**What is expected**
Please list every organization named in the article on antimicrobial copper below.

---------- Page extract ----------

A new study by a Canadian mining company is looking at how antimicrobial copper could be used to prevent infections in long-term care homes.
The study, conducted by Teck in partnership with Vancouver Coastal Health, will take place in three long-term care homes in the greater Vancouver area.
Antimicrobial copper is a type of copper that is capable of eliminating bacteria off its surface. Copper molecules enter the bacteria cells and render the cell nonfunctional, eventually killing it.
More than 600 antimicrobial copper products will be installed on high touch surfaces such as door handles, faucet knobs, fridge door handles and others. In a news release Monday (May 29), Teck said the study will mainly take into account the durability of the installations and rates of illness acquired from the facility. Teck has pledged $750,000 to fund the study as part of its copper and health program.
This study is not the first of its kind, either. Tests of the copper in hospitals and on public transit in Vancouver and Toronto showed antimicrobial surfaces eliminating up to 99.9 per cent of bacteria in less than two hours of contact. In combination with other cleaning and prevention methods, experts are hopeful to turn a corner in curbing spreads of disease.
“We are grateful for our project partners in supporting this work and are excited to further our understanding of copper as an infection prevention and control tool in the long-term care setting,” says Dr. Titus Wong, with Provincial Health Services Authority.
Teck CEO Jonathan Price also expressed his pride for the project, and said he’s hopeful that this study will demonstrate the effectiveness of antimicrobial copper, as well as help in protecting those who are most vulnerable to healthcare-acquired illnesses.

---------- Extracted records ----------

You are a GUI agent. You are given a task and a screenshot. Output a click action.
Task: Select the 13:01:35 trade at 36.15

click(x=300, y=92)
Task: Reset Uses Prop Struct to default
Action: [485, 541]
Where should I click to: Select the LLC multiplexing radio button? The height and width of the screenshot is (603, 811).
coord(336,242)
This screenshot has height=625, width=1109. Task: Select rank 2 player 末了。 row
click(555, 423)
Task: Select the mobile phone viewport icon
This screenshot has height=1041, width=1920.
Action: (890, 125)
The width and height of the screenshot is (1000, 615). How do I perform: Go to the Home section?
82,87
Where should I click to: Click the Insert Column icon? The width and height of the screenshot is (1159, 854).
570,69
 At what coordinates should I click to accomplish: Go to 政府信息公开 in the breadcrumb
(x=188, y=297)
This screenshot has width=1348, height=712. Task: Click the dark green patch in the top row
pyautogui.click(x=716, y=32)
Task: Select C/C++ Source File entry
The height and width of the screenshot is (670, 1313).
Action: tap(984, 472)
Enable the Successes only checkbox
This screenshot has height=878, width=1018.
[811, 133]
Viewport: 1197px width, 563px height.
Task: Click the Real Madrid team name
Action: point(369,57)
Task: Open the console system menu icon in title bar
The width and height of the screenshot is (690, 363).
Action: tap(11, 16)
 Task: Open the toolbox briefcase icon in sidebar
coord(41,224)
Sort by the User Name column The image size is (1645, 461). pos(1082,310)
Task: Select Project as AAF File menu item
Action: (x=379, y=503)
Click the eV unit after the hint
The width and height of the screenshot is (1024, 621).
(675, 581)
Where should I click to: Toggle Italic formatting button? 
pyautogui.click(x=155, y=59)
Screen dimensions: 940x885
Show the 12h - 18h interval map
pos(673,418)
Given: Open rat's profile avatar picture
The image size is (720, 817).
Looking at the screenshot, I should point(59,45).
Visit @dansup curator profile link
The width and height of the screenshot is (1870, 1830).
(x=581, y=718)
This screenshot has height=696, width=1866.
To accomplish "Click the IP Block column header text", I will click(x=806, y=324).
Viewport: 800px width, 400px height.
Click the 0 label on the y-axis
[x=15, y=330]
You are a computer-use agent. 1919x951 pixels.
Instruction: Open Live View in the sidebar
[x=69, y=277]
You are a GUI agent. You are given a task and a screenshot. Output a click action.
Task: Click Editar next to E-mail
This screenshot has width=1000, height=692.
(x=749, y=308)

----------

**Result below**
Teck, Vancouver Coastal Health, Provincial Health Services Authority